Face à la canicule, l’engouement des Français pour les piscines ne faiblit pas, sécheresse ou non

Image d'illustration. Taxes sur les piscinesADN
Malgré la multiplication des épisodes de sécheresse et les restrictions d’eau, la demande pour les piscines privées ne faiblit pas en France. Les ventes continuent de progresser, témoignant d’un engouement persistant chez les particuliers.
Tl;dr
- La France détient le plus grand parc de piscines privées.
- La sécheresse complique l’usage et le remplissage des bassins.
- Les Français adoptent des gestes pour économiser l’eau.
Une passion française sous pression
Au fil des années, le nombre de piscines privées n’a cessé d’augmenter en France, atteignant aujourd’hui près de 3,7 millions de foyers équipés. Ce phénomène, soutenu par la recherche d’un meilleur confort face à des canicules devenues plus fréquentes et précoces, place l’Hexagone en tête du classement européen. Selon une étude récente de la Fédération des professionnels de la piscine et du spa (FPP), pas moins de 90 600 nouveaux bassins à usage familial devraient voir le jour en 2025.

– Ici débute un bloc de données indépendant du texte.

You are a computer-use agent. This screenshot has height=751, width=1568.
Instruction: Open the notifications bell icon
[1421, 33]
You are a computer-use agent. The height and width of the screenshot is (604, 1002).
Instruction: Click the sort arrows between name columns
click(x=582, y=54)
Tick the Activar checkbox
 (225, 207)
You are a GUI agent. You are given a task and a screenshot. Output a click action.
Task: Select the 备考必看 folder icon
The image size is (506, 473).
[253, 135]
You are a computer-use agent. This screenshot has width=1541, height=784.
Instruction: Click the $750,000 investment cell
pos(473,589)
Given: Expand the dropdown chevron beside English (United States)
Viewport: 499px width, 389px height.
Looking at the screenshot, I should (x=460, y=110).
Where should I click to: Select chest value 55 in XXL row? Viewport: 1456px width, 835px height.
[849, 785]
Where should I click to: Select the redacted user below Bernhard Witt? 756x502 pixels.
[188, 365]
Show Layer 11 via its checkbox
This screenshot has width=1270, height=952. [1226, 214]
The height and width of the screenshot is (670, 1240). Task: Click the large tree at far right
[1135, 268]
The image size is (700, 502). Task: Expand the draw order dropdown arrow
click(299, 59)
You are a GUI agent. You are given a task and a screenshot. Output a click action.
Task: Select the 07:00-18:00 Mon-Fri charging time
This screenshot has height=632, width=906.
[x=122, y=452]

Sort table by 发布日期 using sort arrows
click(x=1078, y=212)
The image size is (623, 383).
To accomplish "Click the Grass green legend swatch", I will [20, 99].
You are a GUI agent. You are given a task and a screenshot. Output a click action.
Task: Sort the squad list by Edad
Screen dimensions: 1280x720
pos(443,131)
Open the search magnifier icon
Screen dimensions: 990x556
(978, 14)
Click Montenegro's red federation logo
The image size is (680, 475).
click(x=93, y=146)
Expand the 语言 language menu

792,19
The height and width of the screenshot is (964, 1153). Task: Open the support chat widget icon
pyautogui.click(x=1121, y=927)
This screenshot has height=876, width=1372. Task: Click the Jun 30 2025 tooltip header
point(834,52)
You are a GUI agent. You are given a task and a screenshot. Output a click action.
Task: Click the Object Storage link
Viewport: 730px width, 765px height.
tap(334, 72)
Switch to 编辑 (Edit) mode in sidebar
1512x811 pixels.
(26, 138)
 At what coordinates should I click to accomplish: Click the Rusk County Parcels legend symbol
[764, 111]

Sécheresse : entre plaisir et restrictions
Or, cette passion pour les bassins domestiques se heurte à une réalité climatique préoccupante. Alors que les températures s’envolent — parfois jusqu’à des niveaux records comme les 37,8°C relevés en Charente au mois de mai selon Météo-France — les arrêtés préfectoraux se multiplient pour restreindre le remplissage des piscines. Les propriétaires, tels que Philippe Laverne installé près de Bordeaux, constatent que ces interdictions sont devenues monnaie courante dans les départements touchés par la canicule. Un paradoxe difficile à vivre lorsque l’on cherche un peu de fraîcheur.
S’adapter : la clé face aux défis hydriques
Face à ce contexte, beaucoup redoublent d’efforts pour préserver chaque goutte d’eau. Des gestes simples peuvent avoir un impact non négligeable :
- Ne jamais vider complètement son bassin
- Couvrir la piscine pour limiter l’évaporation (jusqu’à 90 % d’économies possibles)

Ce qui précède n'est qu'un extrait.